Lines on target coordinates:
- - -

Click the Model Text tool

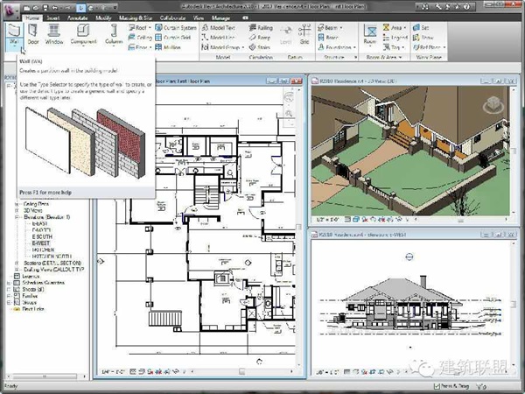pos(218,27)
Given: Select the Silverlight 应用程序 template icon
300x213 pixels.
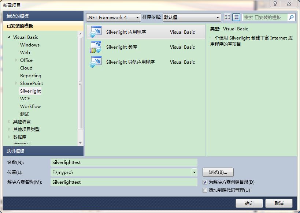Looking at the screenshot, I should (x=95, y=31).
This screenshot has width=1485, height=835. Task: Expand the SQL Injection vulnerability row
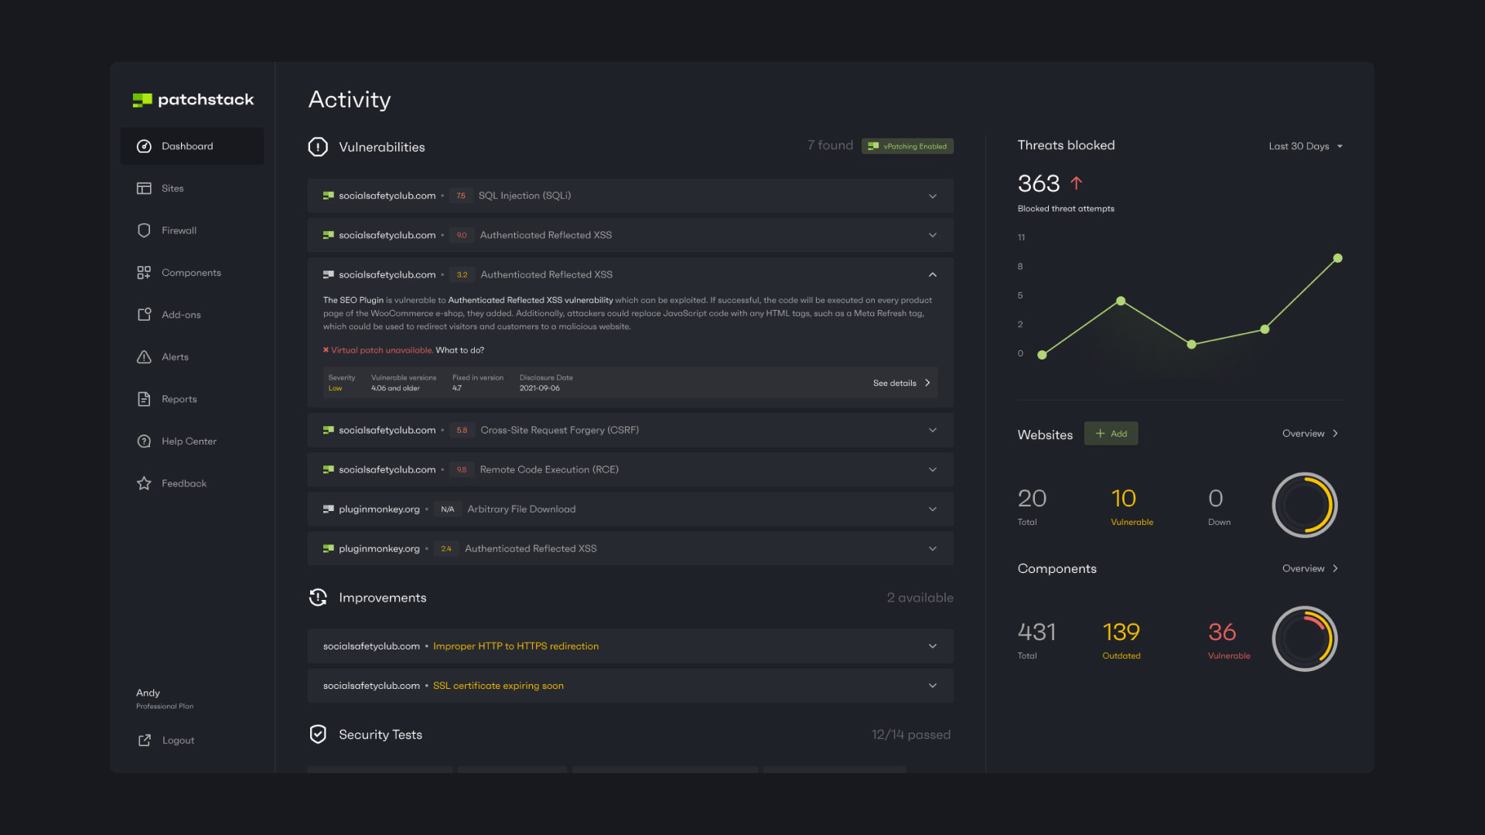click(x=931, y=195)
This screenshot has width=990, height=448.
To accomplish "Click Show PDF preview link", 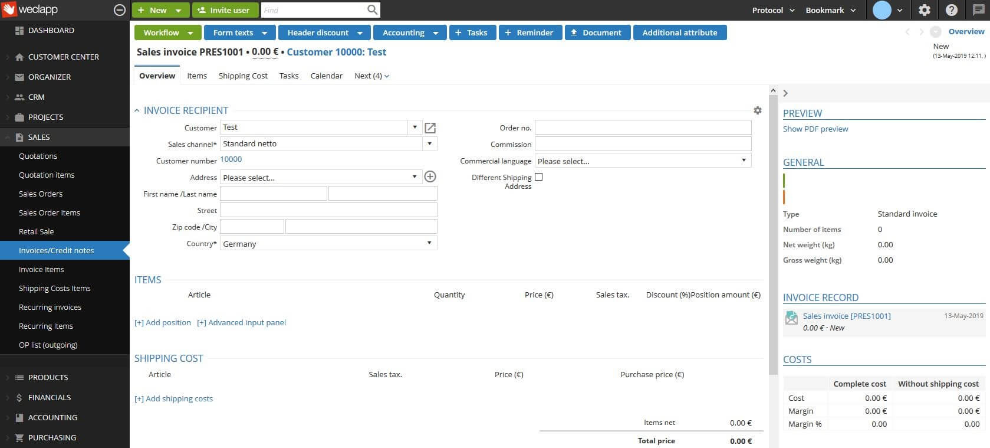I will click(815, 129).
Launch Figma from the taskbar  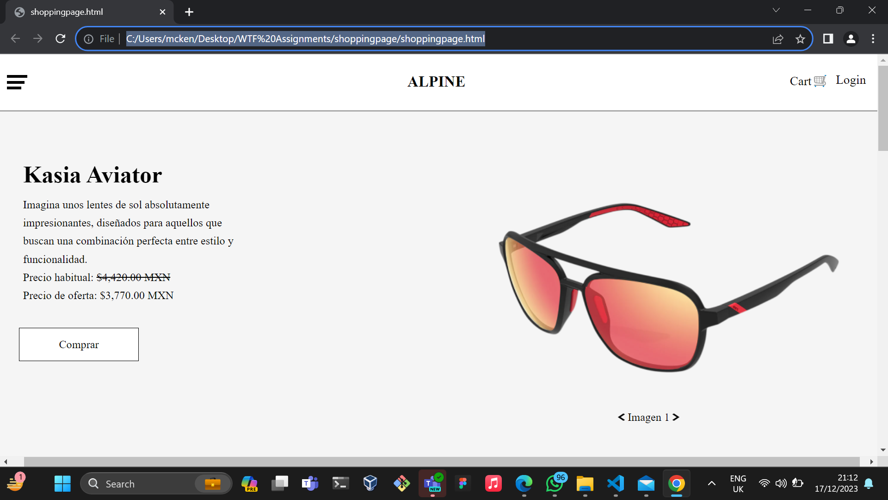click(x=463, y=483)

- - -

— TASK TO COMPLETE —
Copy out the lines word for word, beginning with the line that contains "Given: Select the" and stopping after the line that contains "click(x=931, y=195)". Leave the pictures out of your copy.

— WRITTEN RESPONSE —
Given: Select the Silverlight 应用程序 template icon
300x213 pixels.
Looking at the screenshot, I should (x=95, y=31).
This screenshot has width=1485, height=835. Task: Expand the SQL Injection vulnerability row
click(x=931, y=195)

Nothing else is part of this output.